1. User posts Instagram URL in Matrix room
   ↓
2. Matrix homeserver distributes event to all clients
   ↓
3. Bot instance receives event (if subscribed to that room)
   ↓
4. Plugin regex matches Instagram URL pattern
   ↓
5. Plugin calls yt-dlp extraction (async thread pool)
   ↓
6. yt-dlp downloads media to temporary directory
   ↓
7. Plugin uploads media to Matrix homeserver
   ↓
8. Plugin sends Matrix message event with media attachment
   ↓
9. Cleanup temporary files
   ↓
10. Log extraction success/failure (severity-based notification if ERROR/CRITICAL)

Bot Registration Flow

1. Admin accesses maubot web UI via SSH tunnel
   ↓
2. Create new bot client (provide Matrix user ID)
   ↓
3. Maubot attempts registration via conduwuit registration token
   ↓
4. If successful: Access token stored in maubot DB
   ↓
5. Create bot instance (select plugin, provide config)
   ↓
6. Bot connects to Matrix homeserver
   ↓
7. Bot joins configured rooms (from room_subscriptions)
   ↓
8. Bot starts listening for events

Validation Rules Summary

Configuration Validation

  • All Matrix room IDs MUST match pattern !.+:.+
  • Homeserver URL MUST be http://127.0.0.1:PORT (IPv4, not localhost)
  • Admin password MUST meet minimum strength (length >=16, bcrypt cost >=12)
  • Plugin IDs MUST be globally unique within maubot instance
  • File paths MUST be absolute and within permitted directories

Runtime Validation

  • Bot instances CANNOT start without valid Matrix access token
  • Room subscriptions MUST reference existing rooms (checked at runtime, logged if invalid)
  • Plugin dependencies MUST be available in NixOS environment
  • Rate limiting MUST be enforced before external API calls (Instagram)

Security Validation

  • Secrets MUST NEVER appear in logs or config files (placeholders only)
  • Management interface MUST bind localhost only (0.0.0.0 for within-container, but not exposed externally)
  • Database files MUST have restrictive permissions (0600 or 0640)
  • ERROR/CRITICAL notifications MUST include sanitized context (no credentials in stack traces)

Migration Strategy

From ops-base to ops-jrz1

Data migration: Not required (fresh deployment)

Configuration migration:

  1. Extract maubot.nix module from ops-base
  2. Adapt namespace: services.matrix-vm.maubotservices.maubot
  3. Update homeserver URL: continuwuityconduwuit
  4. Remove registration_secrets (not supported by conduwuit)
  5. Add registration token configuration

Plugin migration:

  1. Copy Instagram bot .mbp file from ops-base: /home/dan/proj/sna/sna-instagram-bot.mbp
  2. Upload to ops-jrz1 maubot via web UI or API
  3. Create bot instance with room subscriptions
  4. Test content fetching in designated rooms

No database migration needed (SQLite DB created fresh on ops-jrz1)


Capacity Planning

Single Instagram Bot Instance

Estimated resource usage:

  • Memory: ~100MB (maubot service + bot instance + yt-dlp subprocess)
  • Disk:
    • Maubot DB: <10MB (metadata only)
    • Plugins: ~1MB per .mbp file
    • Temporary files: Up to 50MB (during media download, auto-cleanup)
  • CPU: Burst during media extraction (yt-dlp), idle otherwise
  • Network: <1GB/day (assuming <20 Instagram fetches/day at ~50MB each)
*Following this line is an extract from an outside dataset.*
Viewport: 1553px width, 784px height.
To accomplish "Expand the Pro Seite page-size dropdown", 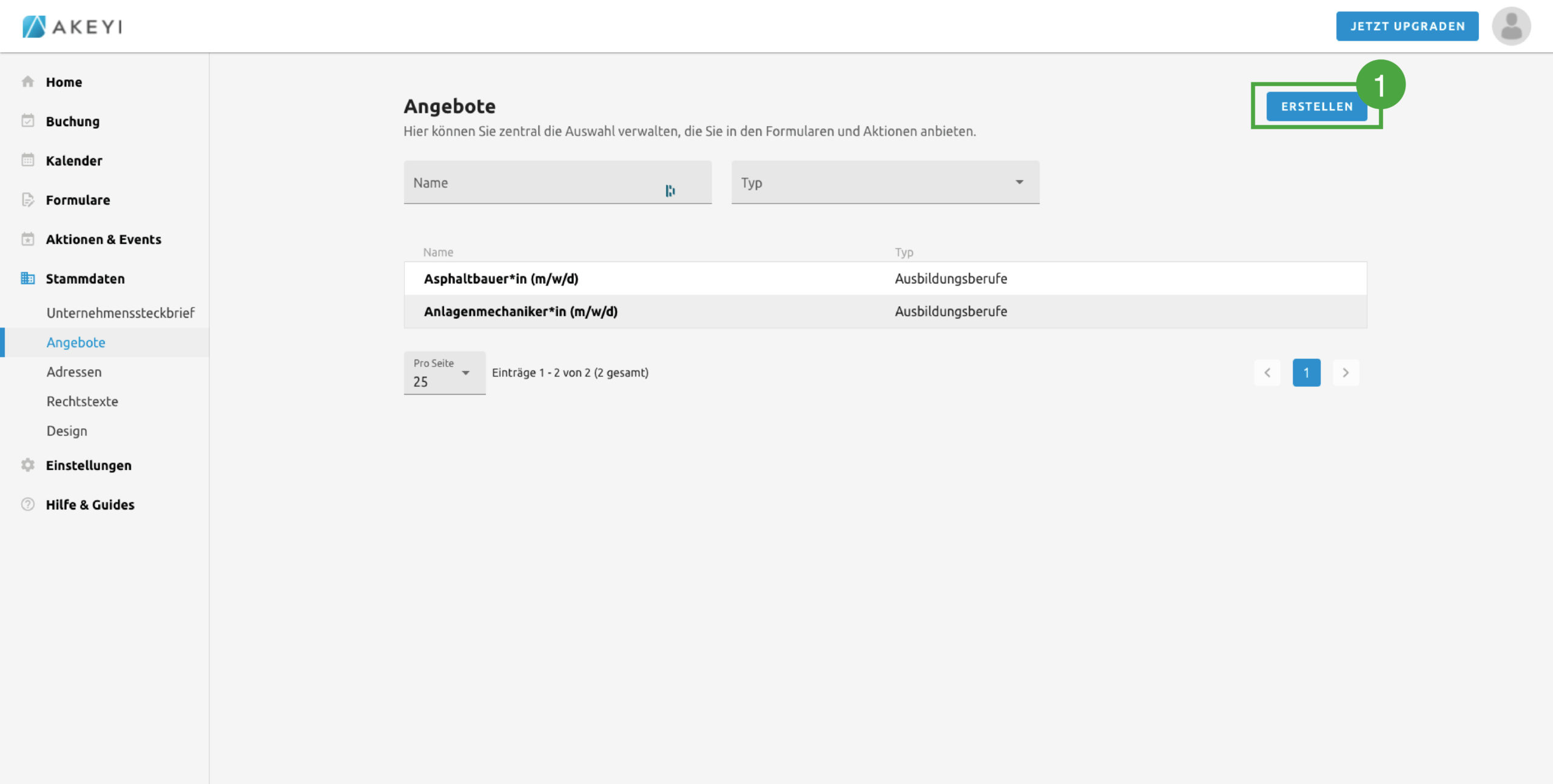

Scale validation (per SC-002):

  • Maubot service supports 3+ concurrent instances without degradation
  • Each additional bot: ~50MB memory, minimal CPU/network impact
  • Shared resources: Maubot DB (SQLite supports concurrent reads), management UI

Status: Data model complete. Ready for quickstart.md generation.